DATA RECORDS:
-=-=-=-=-
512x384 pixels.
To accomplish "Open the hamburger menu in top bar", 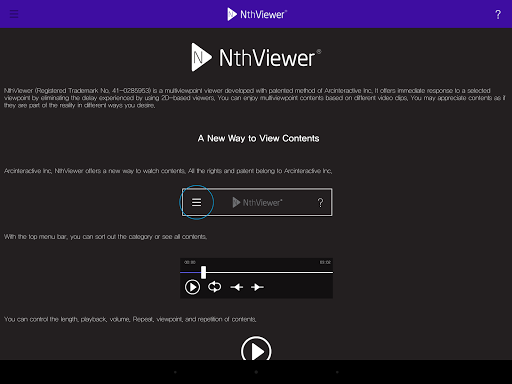I will 14,14.
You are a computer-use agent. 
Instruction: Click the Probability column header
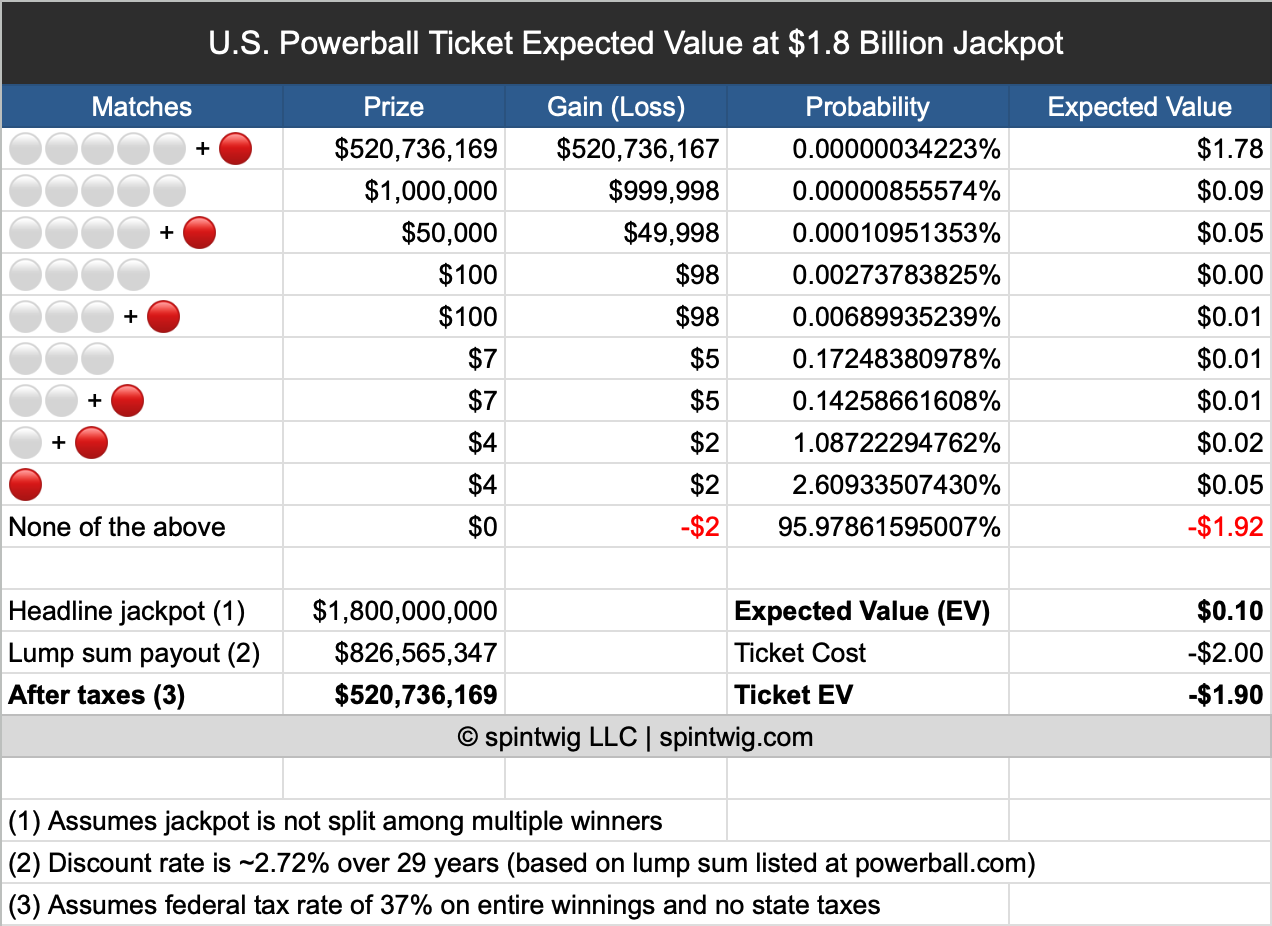point(868,107)
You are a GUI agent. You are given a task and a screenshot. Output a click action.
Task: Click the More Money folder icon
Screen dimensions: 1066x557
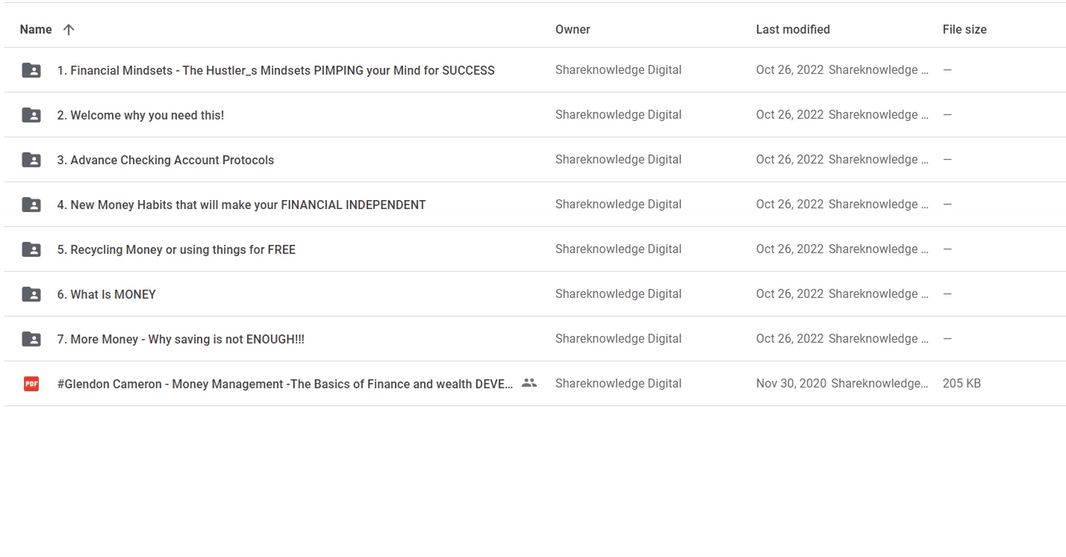[x=32, y=339]
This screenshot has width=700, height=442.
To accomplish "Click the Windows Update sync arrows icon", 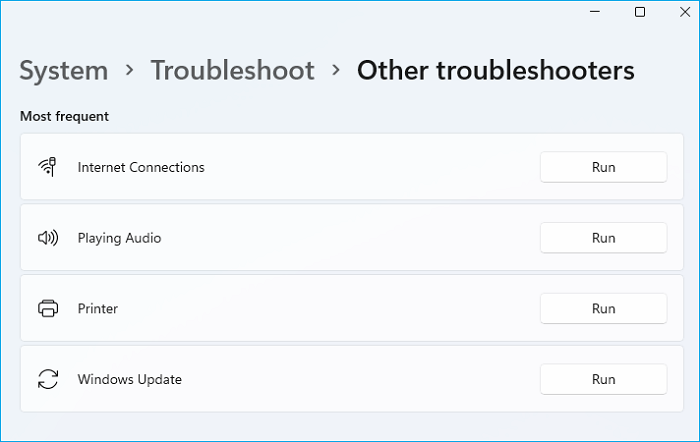I will pos(47,380).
-=-=-=-=-
ACTIVITY:
Work through the records above. Copy every line with the string "screenshot".

TASK SOLUTION:
You are a GUI agent. You are given a task and a screenshot. Output a click action.
This screenshot has width=700, height=442.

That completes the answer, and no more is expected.